カミッロ ・ イノチェンティ
Camillo Innocenti
1871年−1961年
カミッロ ・ イノチェンティは1871年、イタリア・ローマに生まれた画家です。ヴィスコンティ大学で学んだ後、ナザレ派の画家のアトリエに通うようになり、ミケランジェロやラファエロなど過去の偉大な芸術を学ぶ機会を得ました。程なくしてイノチェンティの関心は現代美術へと移っていき、アントニオ・マンチーニのスタジオへと足を運ぶようになりました。デビューは1903年のヴェネツィア・ビエンナーレで、ややディヴィジョニズム(分割画法)に近い作品を3点出品したほか、複数のアーティストと共に『ラツィオの部屋』のフリーズ(柱の上部装飾)を手がけました。これを機にイノチェンティは次々と国際的な成功を収めていきました。

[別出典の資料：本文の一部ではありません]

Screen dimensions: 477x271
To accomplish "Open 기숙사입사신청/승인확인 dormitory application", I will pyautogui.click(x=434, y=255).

1904年以降は活躍が顕著で、セントルイス万博への出品やヴェネツィア・ビエンナーレへの再出品、1909年には少女や女性がピアノを弾いたり、お茶を注いだり、鏡の前で髪を整えたりする姿を描いた一連のドローイング作品も発表しています。第一次世界大戦により発表の場が限られてしまうと、その時期は映画の舞台監督の仕事に専念し、ヨーロッパで大成功を収めました。しかし戦後、イノチェンティの現代的な絵画はマーケットでの支持を得られなくなり、1925年には北アフリカへ移住。カイロの美術アカデミーで指揮を執る傍、宮廷画家としても活躍しました。